Right now it seems that the news was never more laden with reportage of social division. With outright violent conflict at one end of the spectrum and identity politics, at the other. But whether it is religious fundamentalism, territorial expansion, or the almost daily rhetoric of identity politics. It seems to me, that the route cause is the same. Fear. Fear of losing power. Perceived threat to culture or lifestyle. Fear about loss of face or status. Fear of missing out or not getting our fare share. Fear of change. Irrespective of the particular issue, our instinctive reaction is the same. To seek to protect ourselves and our interests. One way of doing this is by making someone else the target. Someone with whom we share the least in common and can identify as deficient or abnormal in some way. An ‘other’.

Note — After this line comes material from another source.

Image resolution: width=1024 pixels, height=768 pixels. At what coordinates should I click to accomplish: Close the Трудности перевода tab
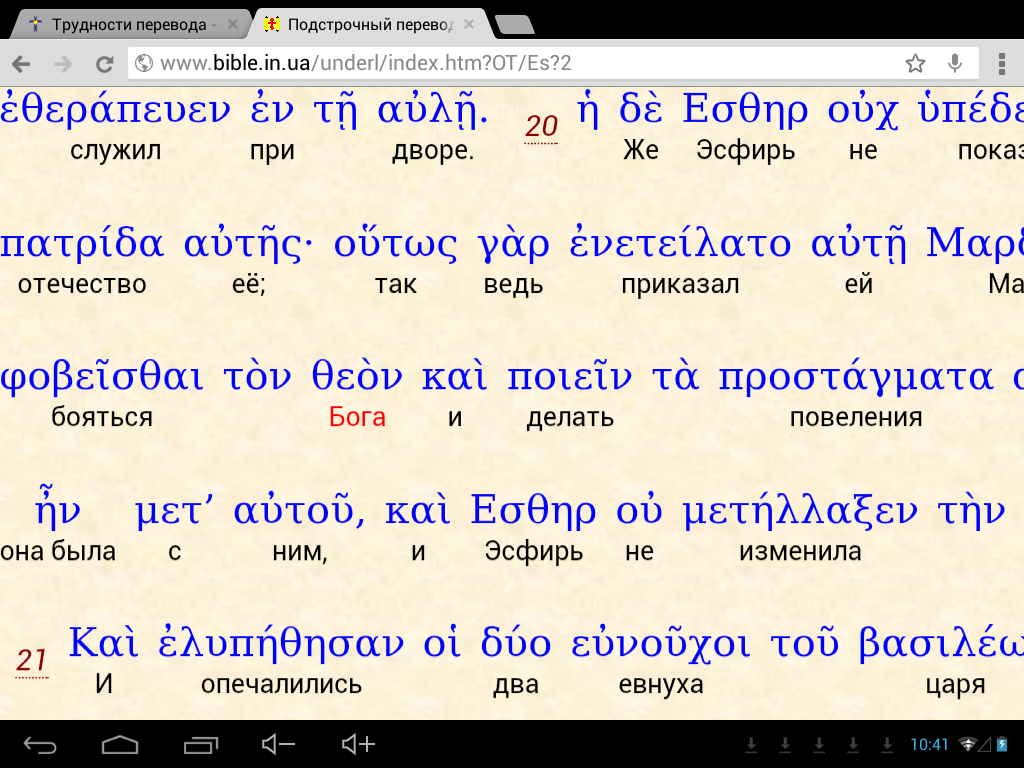pyautogui.click(x=233, y=24)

It is the easiest thing in the world to yield to fear and be carried along with the clammer against the ‘others’ in society. Be they ‘Islamists’, ‘welfare scroungers’, ‘migrant ‘workers’, ‘the obese, ‘addict’s and alcoholics. ‘. Wanting them to be more like us and conform to the notional ‘mainstream. But speaking as an ‘other’; A blind man, who 75 years ago would have been dealt with in no uncertain terms under the NAZI Eugenic programme, I am very mindful of where divisionist politics can ultimately lead. All it takes is a compelling case from our ‘leaders’, for ordinary people to allow the persecution to unfold. A point proven by Stanley Milgram in his famous experiments of the early 1960s. In which he revealed that ordinary people are likely to follow orders from an authority figure. Even to the extent of killing an innocent human being.

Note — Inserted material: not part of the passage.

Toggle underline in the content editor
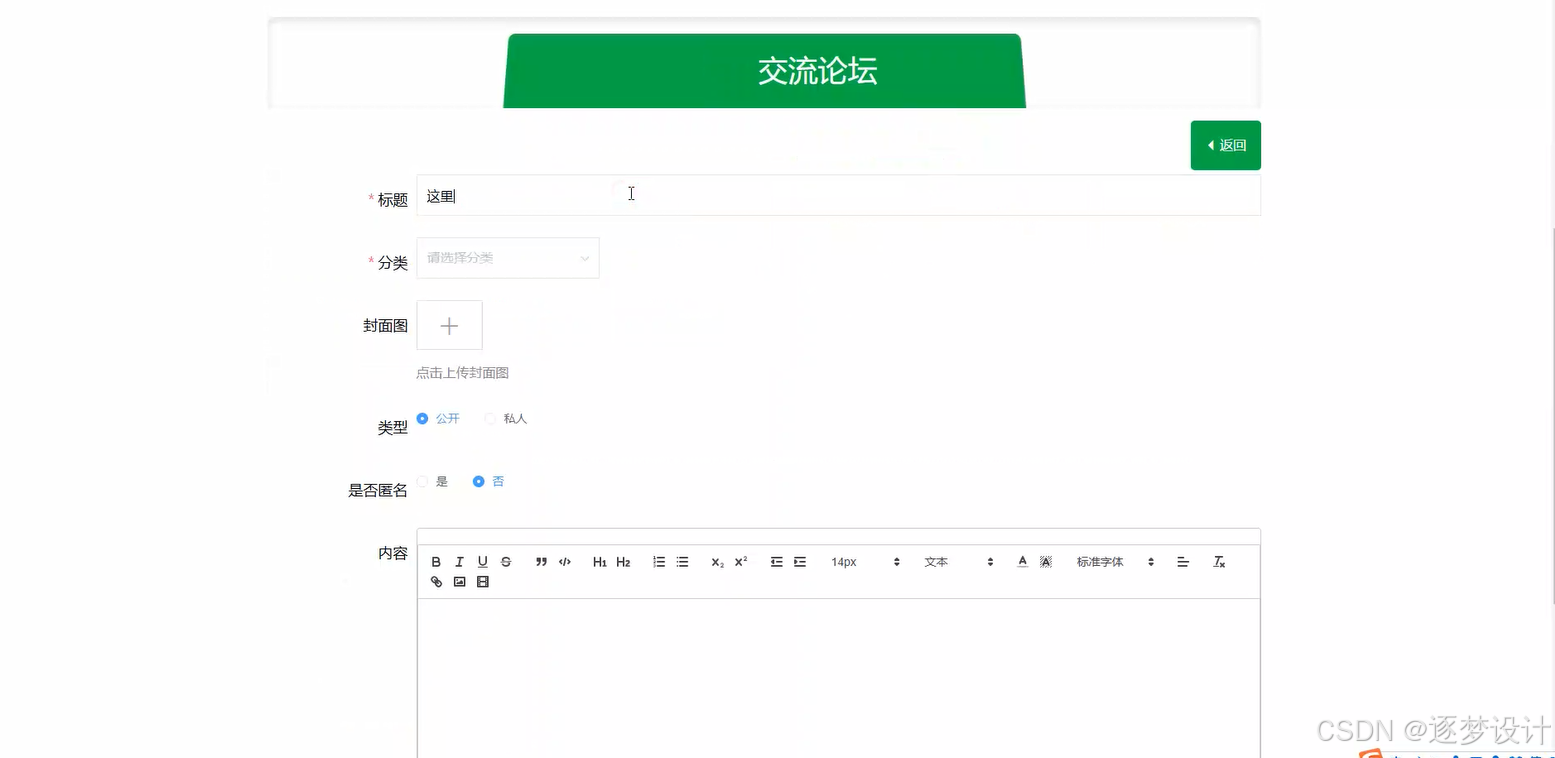The height and width of the screenshot is (758, 1555). coord(482,561)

But I’m cheering the divisionists for the gift they are offering. For I believe that by presenting us with their version of politics they gift us a golden opportunity. The opportunity to heed the incontrovertible, undeniable lessons from the past. And as ordinary people, overcome our fears and choose to transcend the politics of division. History has shown that divided we fall, united we stand. Resolving the unprecedented challenges now confronting the world will require us to draw upon the full diversity of perspectives, experience, skills and talents we possess as societies. Accepting each other for who we are, because of our particular beliefs, backgrounds and circumstances. Valuing everyone for our uniqueness, it seems to me, is the only way to release our highest contribution. We must never forget. As ordinary people we outnumber vastly the politicians who would seek to obtain and retain power by dividing us and setting us against each other. Our future lies in our diversity. Not our differences.